8.) You place a market buy order for 100 WMK stocks. Your broker charges $12 per order. How much this transaction cost you? (5 points) ) Your sister short sell 100 sharesofw MK at market price with a 50% initial margin. She ed a bad news from WMK earning announcement on October 14. Suppose that on 9. Oct 14, WMK price falls to $39.79. Ignoring fees, interest and dividend, what is the annual rate of return on her trade? (10 points) a. b. What is the critical price? (5 points) 10,) Your sister, on the other hand, can buy WMK option based on her speculation. Supposed she did buy WMK out of the money option contract. What is the rate of return on her gain or loss from the trade? (You need to figure out what is the appropriate option to buy) (10 points)

Explanation / Answer

Answer 8.

Current share closing price is 44.21

if i sell 100 shares

100*44.21=4,421

Brockerage charge is 12 repees per share

Transaction cost is 100*12=1,200.

Answer 9 B.

When utilities observe or anticipate high wholesale market prices or power system emergency conditions, they may call critical events during a specified time period (e.g., 3 p.m.—6 p.m. on a hot summer weekday), the price for electricity during these time periods is substantially raised. Two variants of this type of rate design exist: one where the time and duration of the price increase are predetermined when events are called and another where the time and duration of the price increase may vary based on the electric grid’s need to have loads reduced.

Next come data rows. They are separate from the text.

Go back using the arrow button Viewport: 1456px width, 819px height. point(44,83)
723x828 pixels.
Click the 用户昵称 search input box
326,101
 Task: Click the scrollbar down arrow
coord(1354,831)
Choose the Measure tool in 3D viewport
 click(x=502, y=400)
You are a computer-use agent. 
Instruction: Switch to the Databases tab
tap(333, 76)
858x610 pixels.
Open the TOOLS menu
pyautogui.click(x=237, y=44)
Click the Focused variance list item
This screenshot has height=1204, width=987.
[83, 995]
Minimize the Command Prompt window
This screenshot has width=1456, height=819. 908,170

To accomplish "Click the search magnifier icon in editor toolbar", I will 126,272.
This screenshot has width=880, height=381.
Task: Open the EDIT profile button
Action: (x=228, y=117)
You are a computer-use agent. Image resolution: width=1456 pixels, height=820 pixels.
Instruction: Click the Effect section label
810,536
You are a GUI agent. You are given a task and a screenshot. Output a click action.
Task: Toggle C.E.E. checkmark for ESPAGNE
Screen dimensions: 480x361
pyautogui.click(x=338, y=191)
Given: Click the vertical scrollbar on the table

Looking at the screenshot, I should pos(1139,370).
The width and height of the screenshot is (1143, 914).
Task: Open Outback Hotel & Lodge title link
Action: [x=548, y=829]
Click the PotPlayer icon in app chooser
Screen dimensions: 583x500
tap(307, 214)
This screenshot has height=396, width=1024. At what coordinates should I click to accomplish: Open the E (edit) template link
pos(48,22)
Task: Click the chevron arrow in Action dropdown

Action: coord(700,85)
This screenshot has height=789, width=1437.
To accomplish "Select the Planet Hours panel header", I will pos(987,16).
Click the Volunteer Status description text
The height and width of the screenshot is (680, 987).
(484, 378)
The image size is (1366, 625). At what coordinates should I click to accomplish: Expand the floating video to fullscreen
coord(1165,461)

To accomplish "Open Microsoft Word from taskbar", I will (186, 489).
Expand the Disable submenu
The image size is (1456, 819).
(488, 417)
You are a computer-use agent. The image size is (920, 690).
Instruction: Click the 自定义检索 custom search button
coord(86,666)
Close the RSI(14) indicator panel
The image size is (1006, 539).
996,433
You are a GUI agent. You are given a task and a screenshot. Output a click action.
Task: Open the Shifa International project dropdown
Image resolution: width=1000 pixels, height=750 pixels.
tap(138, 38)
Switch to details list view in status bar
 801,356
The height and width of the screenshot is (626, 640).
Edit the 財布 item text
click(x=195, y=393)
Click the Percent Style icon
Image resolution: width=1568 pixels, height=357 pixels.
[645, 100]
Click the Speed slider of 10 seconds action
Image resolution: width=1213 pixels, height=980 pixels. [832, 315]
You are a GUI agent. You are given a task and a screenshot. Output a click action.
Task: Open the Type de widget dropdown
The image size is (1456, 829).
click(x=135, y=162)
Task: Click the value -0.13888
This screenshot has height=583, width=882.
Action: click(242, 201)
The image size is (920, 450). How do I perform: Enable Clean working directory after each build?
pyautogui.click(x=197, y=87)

We consider an American put option on a dividend-paying stock whose volatility is a function of the stock value. Near the maturity of this option, an expansion of the critical stock price is given. If the stock dividend rate is greater than the market interest rate, the payoff function is smooth near the limit of the critical price. We deduce an expansion of the critical price near maturity from an expansion of the value function of an optimal stopping problem. It turns out that the behavior of the critical price is parabolic. In the other case, we are in a less regular situation and an extra logarithmic factor appears. To prove this result, we show that the American and European critical prices have the same first-order behavior near maturity. Finally, in order to get an expansion of the European critical price, we use a parity formula for exchanging the strike price and the spot price in the value functions of European puts.